Nothing but the lines from the one containing "Smartphone (1040, 79)" to the end of the data should be returned, each exactly as written.

....................

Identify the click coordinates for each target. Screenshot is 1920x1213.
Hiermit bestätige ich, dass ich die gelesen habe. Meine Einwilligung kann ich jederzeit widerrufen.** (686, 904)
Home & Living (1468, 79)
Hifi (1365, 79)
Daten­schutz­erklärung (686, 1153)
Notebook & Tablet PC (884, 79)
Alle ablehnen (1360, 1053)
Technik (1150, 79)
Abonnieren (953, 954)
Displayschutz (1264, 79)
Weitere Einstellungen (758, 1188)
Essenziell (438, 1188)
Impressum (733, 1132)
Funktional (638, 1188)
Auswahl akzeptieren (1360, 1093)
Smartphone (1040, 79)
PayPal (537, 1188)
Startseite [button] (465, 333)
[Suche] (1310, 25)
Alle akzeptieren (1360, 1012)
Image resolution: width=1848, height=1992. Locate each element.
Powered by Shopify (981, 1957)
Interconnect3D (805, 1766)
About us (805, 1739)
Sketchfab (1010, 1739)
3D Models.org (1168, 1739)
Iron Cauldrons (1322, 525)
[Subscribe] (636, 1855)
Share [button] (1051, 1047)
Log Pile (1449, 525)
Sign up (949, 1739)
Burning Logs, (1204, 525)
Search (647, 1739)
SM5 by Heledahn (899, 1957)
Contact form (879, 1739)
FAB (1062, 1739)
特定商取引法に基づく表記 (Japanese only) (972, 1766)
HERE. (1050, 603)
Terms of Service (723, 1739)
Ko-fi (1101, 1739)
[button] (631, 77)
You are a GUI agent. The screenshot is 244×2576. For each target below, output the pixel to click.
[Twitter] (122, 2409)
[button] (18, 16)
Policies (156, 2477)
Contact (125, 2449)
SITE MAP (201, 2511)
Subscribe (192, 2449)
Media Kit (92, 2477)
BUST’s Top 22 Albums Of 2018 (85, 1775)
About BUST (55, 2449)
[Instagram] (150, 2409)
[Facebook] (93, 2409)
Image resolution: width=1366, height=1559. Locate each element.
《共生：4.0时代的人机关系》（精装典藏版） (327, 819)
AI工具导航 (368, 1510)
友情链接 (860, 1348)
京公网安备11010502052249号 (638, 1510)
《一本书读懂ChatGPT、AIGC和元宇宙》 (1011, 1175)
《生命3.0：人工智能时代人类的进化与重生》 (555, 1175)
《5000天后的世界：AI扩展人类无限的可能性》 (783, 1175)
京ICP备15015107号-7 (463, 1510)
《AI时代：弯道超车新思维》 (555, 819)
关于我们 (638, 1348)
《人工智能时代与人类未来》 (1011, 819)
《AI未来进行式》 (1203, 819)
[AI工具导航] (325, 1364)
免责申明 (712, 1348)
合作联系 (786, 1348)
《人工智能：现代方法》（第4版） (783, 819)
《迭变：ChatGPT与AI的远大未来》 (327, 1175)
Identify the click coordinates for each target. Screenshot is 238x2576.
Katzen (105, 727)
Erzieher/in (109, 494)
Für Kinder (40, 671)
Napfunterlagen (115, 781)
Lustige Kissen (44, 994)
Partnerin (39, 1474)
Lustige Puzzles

....................

**TASK RESPONSE:**
Smartphone (1040, 79)
PayPal (537, 1188)
Startseite [button] (465, 333)
[Suche] (1310, 25)
Alle akzeptieren (1360, 1012)
Image resolution: width=1848, height=1992. Locate each element.
Powered by Shopify (981, 1957)
Interconnect3D (805, 1766)
About us (805, 1739)
Sketchfab (1010, 1739)
3D Models.org (1168, 1739)
Iron Cauldrons (1322, 525)
[Subscribe] (636, 1855)
Share [button] (1051, 1047)
Log Pile (1449, 525)
Sign up (949, 1739)
Burning Logs, (1204, 525)
Search (647, 1739)
SM5 by Heledahn (899, 1957)
Contact form (879, 1739)
FAB (1062, 1739)
特定商取引法に基づく表記 (Japanese only) (972, 1766)
HERE. (1050, 603)
Terms of Service (723, 1739)
Ko-fi (1101, 1739)
[button] (631, 77)
You are a GUI agent. The screenshot is 244×2576. For each target below, output the pixel to click.
[Twitter] (122, 2409)
[button] (18, 16)
Policies (156, 2477)
Contact (125, 2449)
SITE MAP (201, 2511)
Subscribe (192, 2449)
Media Kit (92, 2477)
BUST’s Top 22 Albums Of 2018 (85, 1775)
About BUST (55, 2449)
[Instagram] (150, 2409)
[Facebook] (93, 2409)
Image resolution: width=1366, height=1559. Locate each element.
《共生：4.0时代的人机关系》（精装典藏版） (327, 819)
AI工具导航 (368, 1510)
友情链接 (860, 1348)
京公网安备11010502052249号 (638, 1510)
《一本书读懂ChatGPT、AIGC和元宇宙》 (1011, 1175)
《生命3.0：人工智能时代人类的进化与重生》 (555, 1175)
《5000天后的世界：AI扩展人类无限的可能性》 (783, 1175)
京ICP备15015107号-7 (463, 1510)
《AI时代：弯道超车新思维》 (555, 819)
关于我们 (638, 1348)
《人工智能时代与人类未来》 (1011, 819)
《AI未来进行式》 (1203, 819)
[AI工具导航] (325, 1364)
免责申明 (712, 1348)
合作联系 (786, 1348)
《人工智能：现代方法》（第4版） (783, 819)
《迭变：ChatGPT与AI的远大未来》 (327, 1175)
Identify the click coordinates for each target. Screenshot is 238x2576.
Katzen (105, 727)
Erzieher/in (109, 494)
Für Kinder (40, 671)
Napfunterlagen (115, 781)
Lustige Kissen (44, 994)
Partnerin (39, 1474)
Lustige Puzzles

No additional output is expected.